Die radikalen Islamisten der sunnitischen Gruppe “Islamischer Staat im Irak und der Levante” (ISIS) haben ihren Eroberungskrieg von Syrien nun auch auf den Irak ausgeweitet. Vor kurzem fiel, für internationale Beobachter völlig überraschend, die zweitgrößte Stadt des Landes, Mossul (2,8 Millionen Einwohner), in ihre Hände. Dort wurde auch das türkische Konsulat gestürmt und über 40 Geiseln genommen. Ein für die türkische Regierung unter Premier Recep Tayyip Erdogan sehr unangenehmes Ereignis, hatte sie doch die ISIS lange Zeit selbst gegen Syriens Präsident Baschar al-Assad zumindest logistisch unterstützt. Fast alle sunnitischen Hochburgen des Irak, mit Ausnahme der Kurdengebiete, befinden sich mittlerweile in den Händen der Terrorgruppe. Durch die korrupte Regierung des irakischen Präsidenten Nuri al-Maliki sind viele der sunnitischen Araber des nordwestlichen Irak in die Arme dieser Organisation getrieben worden.
Islamisten marschieren auf Hauptstadt Bagdad zu
Die Kämpfer der ISIS scheinen nun auch fest entschlossen zu sein, die irakische Hauptstadt Bagdad einzunehmen. In Mossul haben sie zahlenmäßig Verstärkung erhalten, indem sie dort sämtliche Gefängnisinsassen freiließen. Auch Flugabwehrraketen soll die Islamistengruppe erobert haben, wie sie auf dem Kurznachrichtendienst Twitter verlautbaren ließ. Die erbeuteten Waffen sollen sich bereits auf dem Weg nach Syrien befinden. Zahlreiche ausländische Arbeiter wurden ebenfalls entführt und ermordet. In den bereits eroberten Gebieten hat die ISIS drakonische Maßnahmen auf Basis der Scharia erlassen. Wie Rupert Colvilled vom UN-Hochkommissariat für Menschenrechte berichtet, wurden zahlreiche Massenexekutionen seitens der Terroristen verübt.

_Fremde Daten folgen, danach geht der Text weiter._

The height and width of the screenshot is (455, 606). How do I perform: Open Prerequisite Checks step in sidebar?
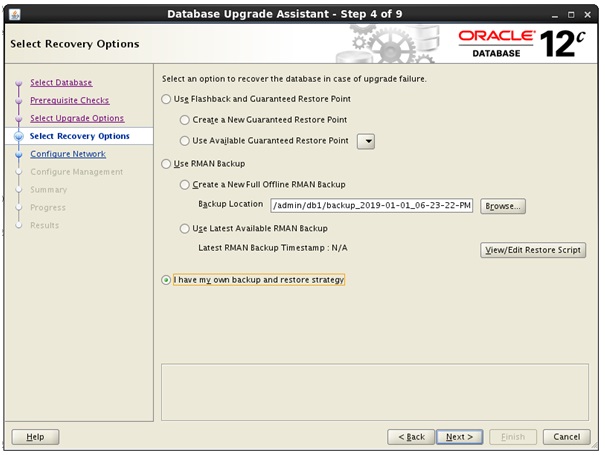coord(69,101)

Hoffnungen der irakischen Regierung ruhen auf den Kurden
Versuche der ISIS in Kurdengebiet einzudringen, konnten die militärisch traditionell gut organisierten Kurdenmilizen zurückschlagen. Die kurdische PKK hat bereits Truppen von Syrien in den Irak entsandt, um den Islamisten die Stirn zu bieten. Die schiitische Mehrheitsbevölkerung ist durch ein korruptes Regime in Bagdad dagegen völlig desorganisiert. Hilfe, wenn auch bislang keine militärische, bietet nun der Präsident des ebenfalls schiitischen Iran, Hassan Rohani. Diese hatten in der Vergangenheit allerdings bereits die iranischen Revolutionsgarden angeboten.
Steht eine Spaltung des Irak bevor?
Nun stehen die ISIS-Truppen vor Bagdad. Die Millionenstadt hat sowohl eine große sunnitische als auch eine starke schiitische Mehrheitsbevölkerung. Ein Angriff auf die Stadt könnte einen furchtbaren und lang anhaltenden Straßenkampf und Bürgerkrieg zur Folge haben. Der Irak scheint vor der Spaltung zu stehen: in einen sunnitischen Nordteil, einen schiitischen Süden und einen kurdischen Teil; eine Tatsache, die auch die Türkei Erdogans möglicherweise zum militärischen Eingreifen bewegen könnte. Dies könnte unabsehbare Konsequenzen für den ganzen Nahen Osten haben.